#### [Provided material]
____

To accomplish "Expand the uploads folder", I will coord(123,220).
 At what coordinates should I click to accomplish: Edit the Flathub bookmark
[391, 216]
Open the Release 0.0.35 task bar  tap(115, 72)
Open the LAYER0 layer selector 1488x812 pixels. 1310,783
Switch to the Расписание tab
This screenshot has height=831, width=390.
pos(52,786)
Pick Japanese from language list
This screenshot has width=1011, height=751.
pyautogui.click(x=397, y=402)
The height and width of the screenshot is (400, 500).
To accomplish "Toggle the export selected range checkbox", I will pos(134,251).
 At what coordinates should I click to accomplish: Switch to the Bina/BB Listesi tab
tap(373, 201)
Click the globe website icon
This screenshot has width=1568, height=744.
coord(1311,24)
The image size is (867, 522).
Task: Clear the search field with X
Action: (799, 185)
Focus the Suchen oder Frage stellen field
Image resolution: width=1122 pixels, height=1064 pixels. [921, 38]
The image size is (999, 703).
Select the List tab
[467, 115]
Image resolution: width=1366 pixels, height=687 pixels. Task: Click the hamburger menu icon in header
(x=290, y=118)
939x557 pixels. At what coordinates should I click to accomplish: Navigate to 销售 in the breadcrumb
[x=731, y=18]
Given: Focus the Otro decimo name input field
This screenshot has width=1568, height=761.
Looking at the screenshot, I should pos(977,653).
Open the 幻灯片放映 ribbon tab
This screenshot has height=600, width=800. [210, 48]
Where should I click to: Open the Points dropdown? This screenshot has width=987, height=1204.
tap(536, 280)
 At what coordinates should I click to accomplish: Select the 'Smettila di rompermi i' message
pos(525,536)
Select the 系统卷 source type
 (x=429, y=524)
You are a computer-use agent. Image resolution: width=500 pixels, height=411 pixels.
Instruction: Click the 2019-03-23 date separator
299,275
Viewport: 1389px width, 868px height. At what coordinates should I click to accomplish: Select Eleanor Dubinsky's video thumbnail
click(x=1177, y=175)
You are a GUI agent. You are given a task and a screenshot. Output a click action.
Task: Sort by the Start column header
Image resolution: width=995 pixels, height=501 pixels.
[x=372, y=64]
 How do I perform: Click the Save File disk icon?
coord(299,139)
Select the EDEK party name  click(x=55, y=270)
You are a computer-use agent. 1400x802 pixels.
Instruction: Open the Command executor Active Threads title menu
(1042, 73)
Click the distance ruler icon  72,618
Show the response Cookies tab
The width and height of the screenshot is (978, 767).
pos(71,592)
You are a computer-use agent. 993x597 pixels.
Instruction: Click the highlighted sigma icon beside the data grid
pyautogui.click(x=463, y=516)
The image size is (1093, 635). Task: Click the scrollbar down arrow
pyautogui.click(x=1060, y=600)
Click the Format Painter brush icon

____

#### [Task goal]
When a line in the material above holds the word "will", count it; report only the total.

#### [Solution]
2